• Task description:
Among the lines below, which ones contain the word "computer"? Copy every such line.
::: Data records
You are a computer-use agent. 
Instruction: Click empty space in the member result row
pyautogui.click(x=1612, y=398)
::::::
::: Data records
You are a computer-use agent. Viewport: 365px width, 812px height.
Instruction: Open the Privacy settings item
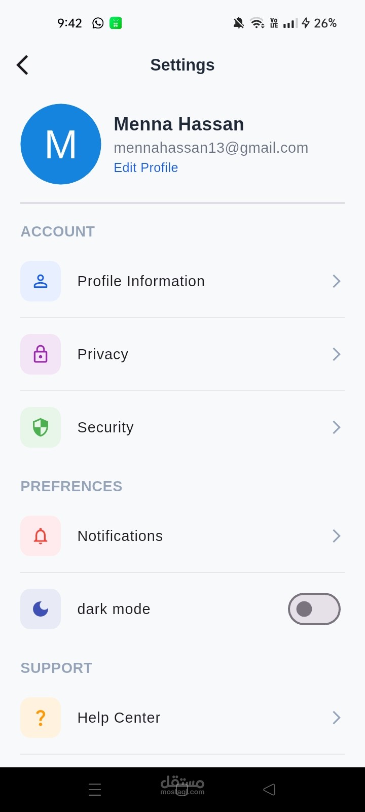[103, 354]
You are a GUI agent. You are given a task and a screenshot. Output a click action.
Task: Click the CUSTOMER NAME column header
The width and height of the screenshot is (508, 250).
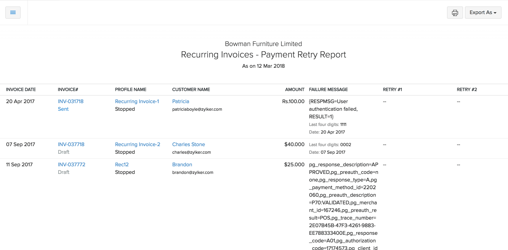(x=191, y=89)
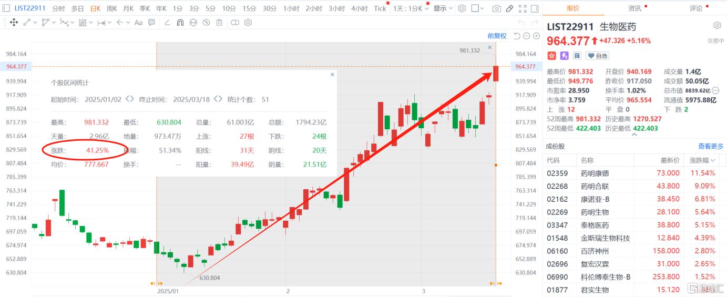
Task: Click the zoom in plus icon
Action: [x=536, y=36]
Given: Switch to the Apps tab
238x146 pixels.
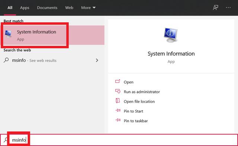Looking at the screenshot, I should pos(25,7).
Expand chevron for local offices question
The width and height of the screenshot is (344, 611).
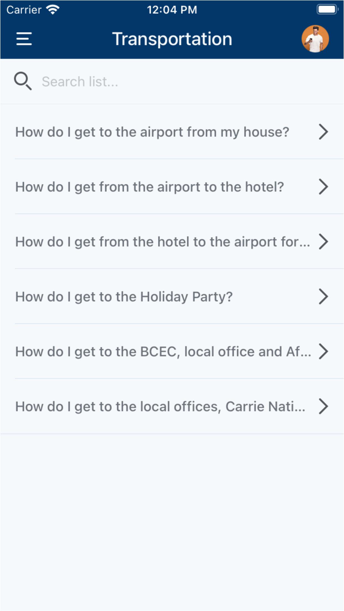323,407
::::::
• Output of the task:
You are a computer-use agent. 
You are a computer-use agent. Viewport: 365px width, 812px height.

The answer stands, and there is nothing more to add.